* Task statement: Output every line of the entries below as a JSON list of strings, one string per line, omitting blank lines.

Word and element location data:
◇ ◇ ◇ ◇ ◇ ◇ ◇

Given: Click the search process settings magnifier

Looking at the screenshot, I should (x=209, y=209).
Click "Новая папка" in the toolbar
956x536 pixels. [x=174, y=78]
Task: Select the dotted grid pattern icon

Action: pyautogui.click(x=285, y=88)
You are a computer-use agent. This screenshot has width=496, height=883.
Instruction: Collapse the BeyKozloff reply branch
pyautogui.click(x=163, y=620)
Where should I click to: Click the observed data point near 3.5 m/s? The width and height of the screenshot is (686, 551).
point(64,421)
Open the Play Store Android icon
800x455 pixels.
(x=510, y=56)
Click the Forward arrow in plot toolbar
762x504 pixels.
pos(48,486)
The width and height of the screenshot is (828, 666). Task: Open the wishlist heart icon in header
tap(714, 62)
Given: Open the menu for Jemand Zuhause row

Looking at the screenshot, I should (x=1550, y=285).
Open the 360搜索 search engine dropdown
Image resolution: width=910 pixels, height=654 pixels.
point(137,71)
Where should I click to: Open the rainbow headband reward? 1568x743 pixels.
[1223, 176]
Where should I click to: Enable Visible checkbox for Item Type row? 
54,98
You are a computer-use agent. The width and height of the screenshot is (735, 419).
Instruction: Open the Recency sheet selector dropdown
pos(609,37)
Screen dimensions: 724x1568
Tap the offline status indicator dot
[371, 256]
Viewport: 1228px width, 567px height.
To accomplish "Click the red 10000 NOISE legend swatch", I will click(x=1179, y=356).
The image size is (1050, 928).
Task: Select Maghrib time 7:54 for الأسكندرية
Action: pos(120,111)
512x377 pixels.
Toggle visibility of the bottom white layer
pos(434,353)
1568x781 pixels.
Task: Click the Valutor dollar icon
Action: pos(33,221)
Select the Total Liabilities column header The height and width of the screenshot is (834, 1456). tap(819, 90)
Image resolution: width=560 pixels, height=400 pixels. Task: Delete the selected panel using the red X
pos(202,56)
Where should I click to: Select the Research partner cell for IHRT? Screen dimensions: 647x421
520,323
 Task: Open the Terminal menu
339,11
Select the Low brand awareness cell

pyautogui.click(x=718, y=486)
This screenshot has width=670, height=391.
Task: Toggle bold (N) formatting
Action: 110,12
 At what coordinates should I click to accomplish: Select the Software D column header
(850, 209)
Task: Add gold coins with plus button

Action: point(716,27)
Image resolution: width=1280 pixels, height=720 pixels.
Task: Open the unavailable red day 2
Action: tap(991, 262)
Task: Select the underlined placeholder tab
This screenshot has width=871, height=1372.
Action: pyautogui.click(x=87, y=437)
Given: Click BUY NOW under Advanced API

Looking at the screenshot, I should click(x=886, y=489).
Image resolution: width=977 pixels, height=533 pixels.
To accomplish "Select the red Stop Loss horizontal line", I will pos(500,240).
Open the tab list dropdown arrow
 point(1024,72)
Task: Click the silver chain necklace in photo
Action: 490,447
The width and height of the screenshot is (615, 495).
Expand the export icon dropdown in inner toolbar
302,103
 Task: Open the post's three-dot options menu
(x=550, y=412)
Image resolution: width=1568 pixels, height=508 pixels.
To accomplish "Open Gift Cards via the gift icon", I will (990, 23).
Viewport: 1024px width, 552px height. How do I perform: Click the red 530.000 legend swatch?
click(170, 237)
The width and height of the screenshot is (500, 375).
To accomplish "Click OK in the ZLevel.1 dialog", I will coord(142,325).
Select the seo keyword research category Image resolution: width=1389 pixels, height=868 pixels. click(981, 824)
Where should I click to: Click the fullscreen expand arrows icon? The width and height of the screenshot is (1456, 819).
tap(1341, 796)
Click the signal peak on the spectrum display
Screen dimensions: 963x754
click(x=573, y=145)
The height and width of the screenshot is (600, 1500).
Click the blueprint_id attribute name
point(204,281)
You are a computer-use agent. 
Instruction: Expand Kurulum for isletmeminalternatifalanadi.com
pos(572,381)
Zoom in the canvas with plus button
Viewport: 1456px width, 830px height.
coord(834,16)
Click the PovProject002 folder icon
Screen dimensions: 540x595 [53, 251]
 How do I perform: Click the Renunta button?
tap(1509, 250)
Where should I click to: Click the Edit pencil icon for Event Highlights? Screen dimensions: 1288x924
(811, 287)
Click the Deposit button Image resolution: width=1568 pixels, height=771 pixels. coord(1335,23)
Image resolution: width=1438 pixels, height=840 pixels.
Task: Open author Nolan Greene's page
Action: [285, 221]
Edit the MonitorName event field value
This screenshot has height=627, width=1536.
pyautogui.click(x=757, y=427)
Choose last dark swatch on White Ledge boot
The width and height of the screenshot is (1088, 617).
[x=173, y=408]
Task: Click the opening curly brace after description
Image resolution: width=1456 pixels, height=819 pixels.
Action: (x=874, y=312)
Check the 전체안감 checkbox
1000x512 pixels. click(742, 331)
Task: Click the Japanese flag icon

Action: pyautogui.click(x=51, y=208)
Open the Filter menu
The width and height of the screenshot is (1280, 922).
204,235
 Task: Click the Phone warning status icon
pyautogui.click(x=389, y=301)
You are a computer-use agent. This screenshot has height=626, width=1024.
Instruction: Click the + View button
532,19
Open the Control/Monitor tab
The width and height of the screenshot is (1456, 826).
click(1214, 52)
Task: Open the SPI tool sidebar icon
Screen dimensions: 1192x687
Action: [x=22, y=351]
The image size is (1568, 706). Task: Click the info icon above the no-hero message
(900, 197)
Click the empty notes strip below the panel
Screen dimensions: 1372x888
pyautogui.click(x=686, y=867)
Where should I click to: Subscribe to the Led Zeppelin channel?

◇ ◇ ◇ ◇ ◇ ◇ ◇

* Task result:
[
  "Given: Click the search process settings magnifier",
  "Looking at the screenshot, I should (x=209, y=209).",
  "Click \"Новая папка\" in the toolbar",
  "956x536 pixels. [x=174, y=78]",
  "Task: Select the dotted grid pattern icon",
  "Action: pyautogui.click(x=285, y=88)",
  "You are a computer-use agent. This screenshot has width=496, height=883.",
  "Instruction: Collapse the BeyKozloff reply branch",
  "pyautogui.click(x=163, y=620)",
  "Where should I click to: Click the observed data point near 3.5 m/s? The width and height of the screenshot is (686, 551).",
  "point(64,421)",
  "Open the Play Store Android icon",
  "800x455 pixels.",
  "(x=510, y=56)",
  "Click the Forward arrow in plot toolbar",
  "762x504 pixels.",
  "pos(48,486)",
  "The width and height of the screenshot is (828, 666). Task: Open the wishlist heart icon in header",
  "tap(714, 62)",
  "Given: Open the menu for Jemand Zuhause row",
  "Looking at the screenshot, I should (x=1550, y=285).",
  "Open the 360搜索 search engine dropdown",
  "Image resolution: width=910 pixels, height=654 pixels.",
  "point(137,71)",
  "Where should I click to: Open the rainbow headband reward? 1568x743 pixels.",
  "[1223, 176]",
  "Where should I click to: Enable Visible checkbox for Item Type row? ",
  "54,98",
  "You are a computer-use agent. The width and height of the screenshot is (735, 419).",
  "Instruction: Open the Recency sheet selector dropdown",
  "pos(609,37)",
  "Screen dimensions: 724x1568",
  "Tap the offline status indicator dot",
  "[371, 256]",
  "Viewport: 1228px width, 567px height.",
  "To accomplish \"Click the red 10000 NOISE legend swatch\", I will click(x=1179, y=356).",
  "The image size is (1050, 928).",
  "Task: Select Maghrib time 7:54 for الأسكندرية",
  "Action: pos(120,111)",
  "512x377 pixels.",
  "Toggle visibility of the bottom white layer",
  "pos(434,353)",
  "1568x781 pixels.",
  "Task: Click the Valutor dollar icon",
  "Action: pos(33,221)",
  "Select the Total Liabilities column header The height and width of the screenshot is (834, 1456). tap(819, 90)",
  "Image resolution: width=560 pixels, height=400 pixels. Task: Delete the selected panel using the red X",
  "pos(202,56)",
  "Where should I click to: Select the Research partner cell for IHRT? Screen dimensions: 647x421",
  "520,323",
  " Task: Open the Terminal menu",
  "339,11",
  "Select the Low brand awareness cell",
  "pyautogui.click(x=718, y=486)",
  "This screenshot has width=670, height=391.",
  "Task: Toggle bold (N) formatting",
  "Action: 110,12",
  " At what coordinates should I click to accomplish: Select the Software D column header",
  "(850, 209)",
  "Task: Add gold coins with plus button",
  "Action: point(716,27)",
  "Image resolution: width=1280 pixels, height=720 pixels.",
  "Task: Open the unavailable red day 2",
  "Action: tap(991, 262)",
  "Task: Select the underlined placeholder tab",
  "This screenshot has width=871, height=1372.",
  "Action: pyautogui.click(x=87, y=437)",
  "Given: Click BUY NOW under Advanced API",
  "Looking at the screenshot, I should click(x=886, y=489).",
  "Image resolution: width=977 pixels, height=533 pixels.",
  "To accomplish \"Select the red Stop Loss horizontal line\", I will pos(500,240).",
  "Open the tab list dropdown arrow",
  " point(1024,72)",
  "Task: Click the silver chain necklace in photo",
  "Action: 490,447",
  "The width and height of the screenshot is (615, 495).",
  "Expand the export icon dropdown in inner toolbar",
  "302,103",
  " Task: Open the post's three-dot options menu",
  "(x=550, y=412)",
  "Image resolution: width=1568 pixels, height=508 pixels.",
  "To accomplish \"Open Gift Cards via the gift icon\", I will (990, 23).",
  "Viewport: 1024px width, 552px height. How do I perform: Click the red 530.000 legend swatch?",
  "click(170, 237)",
  "The width and height of the screenshot is (500, 375).",
  "To accomplish \"Click OK in the ZLevel.1 dialog\", I will coord(142,325).",
  "Select the seo keyword research category Image resolution: width=1389 pixels, height=868 pixels. click(981, 824)",
  "Where should I click to: Click the fullscreen expand arrows icon? The width and height of the screenshot is (1456, 819).",
  "tap(1341, 796)",
  "Click the signal peak on the spectrum display",
  "Screen dimensions: 963x754",
  "click(x=573, y=145)",
  "The height and width of the screenshot is (600, 1500).",
  "Click the blueprint_id attribute name",
  "point(204,281)",
  "You are a computer-use agent. ",
  "Instruction: Expand Kurulum for isletmeminalternatifalanadi.com",
  "pos(572,381)",
  "Zoom in the canvas with plus button",
  "Viewport: 1456px width, 830px height.",
  "coord(834,16)",
  "Click the PovProject002 folder icon",
  "Screen dimensions: 540x595 [53, 251]",
  " How do I perform: Click the Renunta button?",
  "tap(1509, 250)",
  "Where should I click to: Click the Edit pencil icon for Event Highlights? Screen dimensions: 1288x924",
  "(811, 287)",
  "Click the Deposit button Image resolution: width=1568 pixels, height=771 pixels. coord(1335,23)",
  "Image resolution: width=1438 pixels, height=840 pixels.",
  "Task: Open author Nolan Greene's page",
  "Action: [285, 221]",
  "Edit the MonitorName event field value",
  "This screenshot has height=627, width=1536.",
  "pyautogui.click(x=757, y=427)",
  "Choose last dark swatch on White Ledge boot",
  "The width and height of the screenshot is (1088, 617).",
  "[x=173, y=408]",
  "Task: Click the opening curly brace after description",
  "Image resolution: width=1456 pixels, height=819 pixels.",
  "Action: (x=874, y=312)",
  "Check the 전체안감 checkbox",
  "1000x512 pixels. click(742, 331)",
  "Task: Click the Japanese flag icon",
  "Action: pyautogui.click(x=51, y=208)",
  "Open the Filter menu",
  "The width and height of the screenshot is (1280, 922).",
  "204,235",
  " Task: Click the Phone warning status icon",
  "pyautogui.click(x=389, y=301)",
  "You are a computer-use agent. This screenshot has height=626, width=1024.",
  "Instruction: Click the + View button",
  "532,19",
  "Open the Control/Monitor tab",
  "The width and height of the screenshot is (1456, 826).",
  "click(1214, 52)",
  "Task: Open the SPI tool sidebar icon",
  "Screen dimensions: 1192x687",
  "Action: [x=22, y=351]",
  "The image size is (1568, 706). Task: Click the info icon above the no-hero message",
  "(900, 197)",
  "Click the empty notes strip below the panel",
  "Screen dimensions: 1372x888",
  "pyautogui.click(x=686, y=867)",
  "Where should I click to: Subscribe to the Led Zeppelin channel?"
]